- A Anbima explicou as diferenças entre carteira administrada e carteira recomendada e reforçou que ambas devem estar adequadas ao perfil de risco do investidor.
- Carteira administrada envolve gestão profissional com poderes de decisão do gestor dentro de limites acordados; a decisão não depende de autorizações pontuais, e há dever fiduciário.
- Carteira recomendada é uma sugestão de alocação, geralmente por perfil de risco, mas a decisão final cabe ao cliente; não há delegação de poderes para execução automática.
- A carteira administrada é regulada pela Resolução 21 da CVM e autorregulada pelo Código da Anbima de Administração e Gestão de Recursos de Terceiros; a recomendada é regulada pela Resolução 30 da CVM e autorregulada pelo Código Anbima de Distribuição de Produtos de Investimento.
- A Anbima ressalta a importância de uma avaliação de compatibilidade entre produto e perfil do investidor, especialmente para a carta recomendada; especialistas apontam que as carteiras administradas oferecem serviço mais independente, enquanto as recomendadas podem ter conflitos de interesse.
A Anbima divulgou um comunicado aos agentes da indústria de investimentos para esclarecer as diferenças entre carteiras administradas e carteiras recomendadas, reforçando a necessidade de ambas respeitarem o perfil de risco do investidor.

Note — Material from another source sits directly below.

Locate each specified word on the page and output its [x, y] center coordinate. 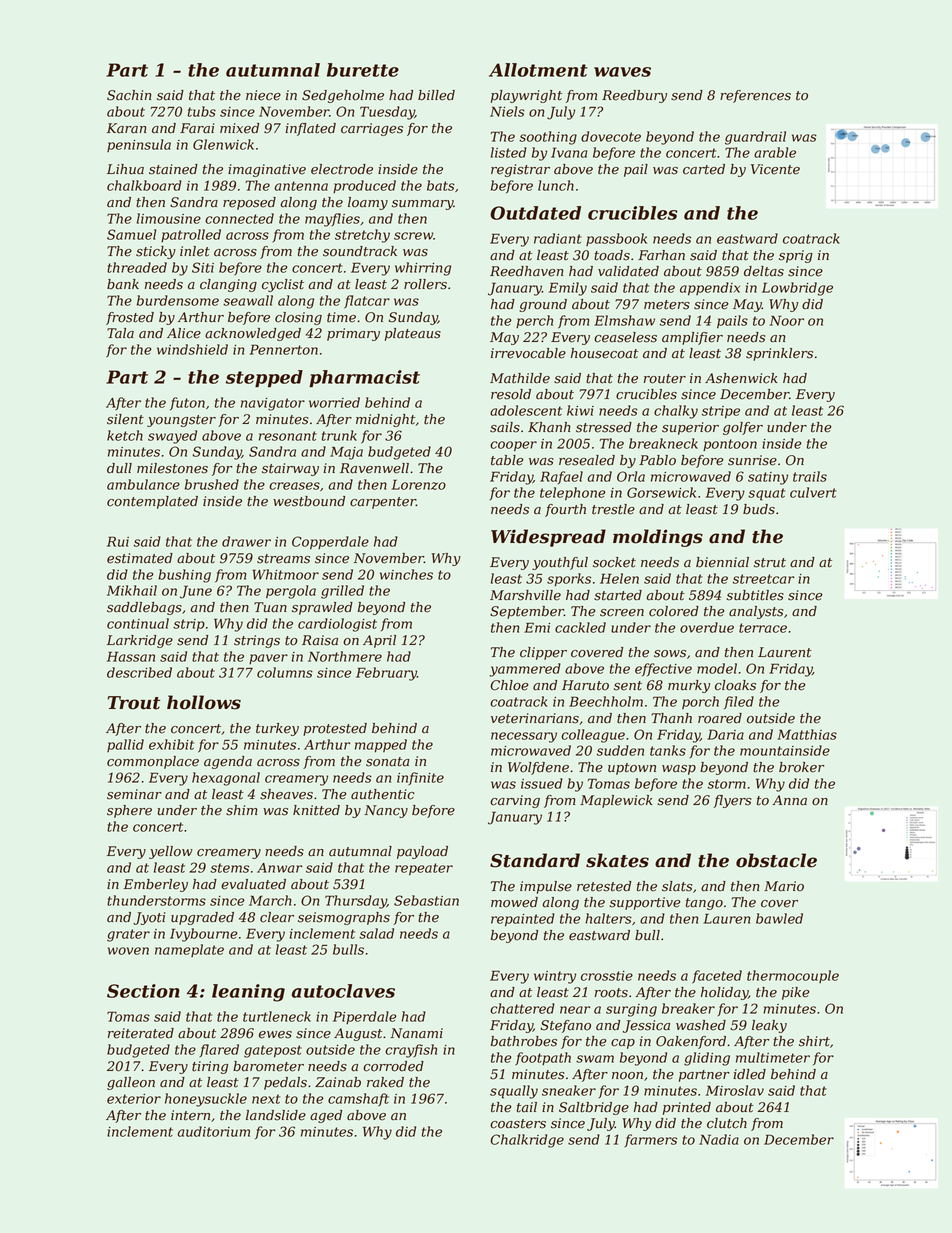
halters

A carteira administrada é uma gestão de investimentos profissional. O gestor decide as operações em nome do investidor, dentro de limites acordados, com base em uma política de investimento. O investidor delega poderes ao gestor.
A carteira recomendada funciona como uma sugestão de alocação, normalmente organizada por perfil de risco, com decisão final do cliente. O serviço pode ser prestado sem delegação de poderes para execução automática das operações.
A Anbima destacou que esse serviço pode ocorrer sem mandato, mas plataformas costumam exigir autorização do investidor para mudanças que estejam dentro das normas. Execution automáticas exigem consentimento prévio.
Contexto regulatório
A entidade detalhou as regras que regem cada modelo. A carteira administrada é regulada pela CVM pela Resolução 21 e autoregulada pelo Código de Administração e Gestão de Recursos de Terceiros da Anbima, incluindo a avaliação de risco do investidor.
Já a carteira recomendada é regulada pela Resolução 30 da CVM e autoregulada pelo Código Anbima de Distribuição de Produtos de Investimento, com foco na adequação de produtos ao cliente.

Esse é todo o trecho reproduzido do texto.